Dan Barousse and Christ Montgomery were working together at a 3D printing company when they encountered a problem with no solution.
Where some would’ve given up, Dan and Chris saw an opportunity. They created the solution they were looking for: new technology that would allow for high-temperature 3D printing. And they ran with it.
Working with Gainesville’s startup resources and the Innovation Hub, they started Slice Engineering in 2017. To build the foundation for their company, they both put in work on top of 40 hours a week at their day jobs.
Only 4 years later, Slice has a team of 10 employees that ships 3D printer components to hobbyists and printer manufacturers across the globe.
Their growth has been helped along by a sound business partnership, Gainesville’s innovation infrastructure, and a spotlight on 3D printing at the beginning of the COVID-19 pandemic.
“Supply chains were so messed up, were so disjointed, and a lot of companies were not ready to shift production. 3D printing really came into its own in a lot of respects.”
Looking to the future, the Slice founders anticipate that 3D printing will become more common over time. As businesses continue to adopt the technology and designing becomes more user-friendly, we might see 3D printers popping up more often.
“We’ve seen it with the drone industry, the PC industry, things like Bluetooth connectivity in your car. These were all things that people talked about 20-40 years ago but weren’t realistic or feasible. It took time for that to catch up.”

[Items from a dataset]
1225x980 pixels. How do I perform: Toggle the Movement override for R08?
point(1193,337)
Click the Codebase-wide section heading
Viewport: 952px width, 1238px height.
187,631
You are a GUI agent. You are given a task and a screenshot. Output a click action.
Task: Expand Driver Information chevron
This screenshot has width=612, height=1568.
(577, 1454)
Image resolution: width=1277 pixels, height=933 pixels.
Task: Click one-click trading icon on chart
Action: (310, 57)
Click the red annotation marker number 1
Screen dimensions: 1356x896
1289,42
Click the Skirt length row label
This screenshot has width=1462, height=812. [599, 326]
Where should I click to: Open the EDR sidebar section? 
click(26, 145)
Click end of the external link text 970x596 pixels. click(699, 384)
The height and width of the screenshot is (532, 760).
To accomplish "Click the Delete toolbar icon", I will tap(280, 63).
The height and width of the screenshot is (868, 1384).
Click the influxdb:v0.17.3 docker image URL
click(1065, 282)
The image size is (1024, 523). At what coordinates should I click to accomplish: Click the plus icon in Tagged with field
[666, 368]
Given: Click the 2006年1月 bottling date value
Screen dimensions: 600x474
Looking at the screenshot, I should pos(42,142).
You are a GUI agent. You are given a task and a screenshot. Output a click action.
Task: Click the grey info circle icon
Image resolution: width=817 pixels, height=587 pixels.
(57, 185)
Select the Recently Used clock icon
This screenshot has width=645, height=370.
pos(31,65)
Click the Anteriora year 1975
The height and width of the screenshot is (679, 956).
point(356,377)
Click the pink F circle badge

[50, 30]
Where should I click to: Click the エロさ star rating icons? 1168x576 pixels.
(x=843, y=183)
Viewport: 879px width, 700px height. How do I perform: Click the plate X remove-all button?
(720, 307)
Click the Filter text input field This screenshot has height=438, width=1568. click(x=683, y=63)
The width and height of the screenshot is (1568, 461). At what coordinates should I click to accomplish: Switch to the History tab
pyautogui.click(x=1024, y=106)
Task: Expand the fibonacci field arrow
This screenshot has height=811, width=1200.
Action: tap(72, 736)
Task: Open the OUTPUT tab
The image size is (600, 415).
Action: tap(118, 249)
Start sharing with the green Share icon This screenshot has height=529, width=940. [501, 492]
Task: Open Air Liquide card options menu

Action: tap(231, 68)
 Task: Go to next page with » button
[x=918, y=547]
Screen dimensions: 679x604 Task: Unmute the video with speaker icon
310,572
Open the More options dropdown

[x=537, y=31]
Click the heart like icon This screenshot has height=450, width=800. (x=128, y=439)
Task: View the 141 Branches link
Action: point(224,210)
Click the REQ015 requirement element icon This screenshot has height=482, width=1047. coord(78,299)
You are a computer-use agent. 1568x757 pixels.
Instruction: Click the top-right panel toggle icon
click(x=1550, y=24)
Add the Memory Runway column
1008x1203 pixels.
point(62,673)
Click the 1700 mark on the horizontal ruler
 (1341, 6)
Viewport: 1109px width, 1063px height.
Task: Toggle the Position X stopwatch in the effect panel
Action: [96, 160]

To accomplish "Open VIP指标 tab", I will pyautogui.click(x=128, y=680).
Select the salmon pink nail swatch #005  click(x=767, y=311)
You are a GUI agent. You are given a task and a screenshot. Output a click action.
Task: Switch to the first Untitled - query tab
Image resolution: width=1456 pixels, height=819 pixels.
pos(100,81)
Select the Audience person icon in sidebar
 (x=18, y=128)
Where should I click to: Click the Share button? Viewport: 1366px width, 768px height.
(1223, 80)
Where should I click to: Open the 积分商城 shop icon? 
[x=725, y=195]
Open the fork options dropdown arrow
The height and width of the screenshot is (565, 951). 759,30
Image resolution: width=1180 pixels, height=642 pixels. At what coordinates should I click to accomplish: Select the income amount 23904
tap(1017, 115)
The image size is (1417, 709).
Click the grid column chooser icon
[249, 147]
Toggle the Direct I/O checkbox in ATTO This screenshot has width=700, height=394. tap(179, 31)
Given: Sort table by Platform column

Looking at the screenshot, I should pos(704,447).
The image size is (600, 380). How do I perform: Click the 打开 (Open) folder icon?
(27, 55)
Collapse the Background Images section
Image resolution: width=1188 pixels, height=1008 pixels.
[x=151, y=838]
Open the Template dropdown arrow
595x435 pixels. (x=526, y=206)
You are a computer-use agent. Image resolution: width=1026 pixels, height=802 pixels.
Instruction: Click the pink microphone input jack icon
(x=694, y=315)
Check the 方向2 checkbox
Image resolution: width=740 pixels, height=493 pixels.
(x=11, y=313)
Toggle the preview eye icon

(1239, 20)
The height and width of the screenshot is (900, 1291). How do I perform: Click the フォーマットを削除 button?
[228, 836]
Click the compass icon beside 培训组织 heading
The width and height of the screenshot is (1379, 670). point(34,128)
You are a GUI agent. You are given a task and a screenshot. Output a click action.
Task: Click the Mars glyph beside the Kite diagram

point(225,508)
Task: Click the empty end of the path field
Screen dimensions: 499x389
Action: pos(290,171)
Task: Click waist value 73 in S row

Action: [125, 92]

Directions -
[1] Decide whether each statement about the Slice Engineering article agrees with it. Give yes or no for each, with the deciding words of the article quoted exactly.
(a) Slice Engineering was started in 2017.
(b) Slice has a team of 25 employees.
(c) The founders built the company after leaving their day jobs.
[2] Reproduce the stretch of the Slice Engineering article from "Dan Barousse and" through "the COVID-19 pandemic.".
[3] Answer these questions from the Slice Engineering article.
(a) What did the new technology the founders created allow for?
(b) To whom does Slice ship 3D printer components?
(c) What industry is named first in the closing quotation?

Task-by-task solutions -
[1]
(a) Yes: "they started Slice Engineering in 2017"
(b) No: "Slice has a team of 10 employees"
(c) No: "they both put in work on top of 40 hours a week at their day jobs"

[2]
Dan Barousse and Christ Montgomery were working together at a 3D printing company when they encountered a problem with no solution.
Where some would’ve given up, Dan and Chris saw an opportunity. They created the solution they were looking for: new technology that would allow for high-temperature 3D printing. And they ran with it.
Working with Gainesville’s startup resources and the Innovation Hub, they started Slice Engineering in 2017. To build the foundation for their company, they both put in work on top of 40 hours a week at their day jobs.
Only 4 years later, Slice has a team of 10 employees that ships 3D printer components to hobbyists and printer manufacturers across the globe.
Their growth has been helped along by a sound business partnership, Gainesville’s innovation infrastructure, and a spotlight on 3D printing at the beginning of the COVID-19 pandemic.

[3]
(a) High-temperature 3D printing
(b) Hobbyists and printer manufacturers across the globe
(c) The drone industry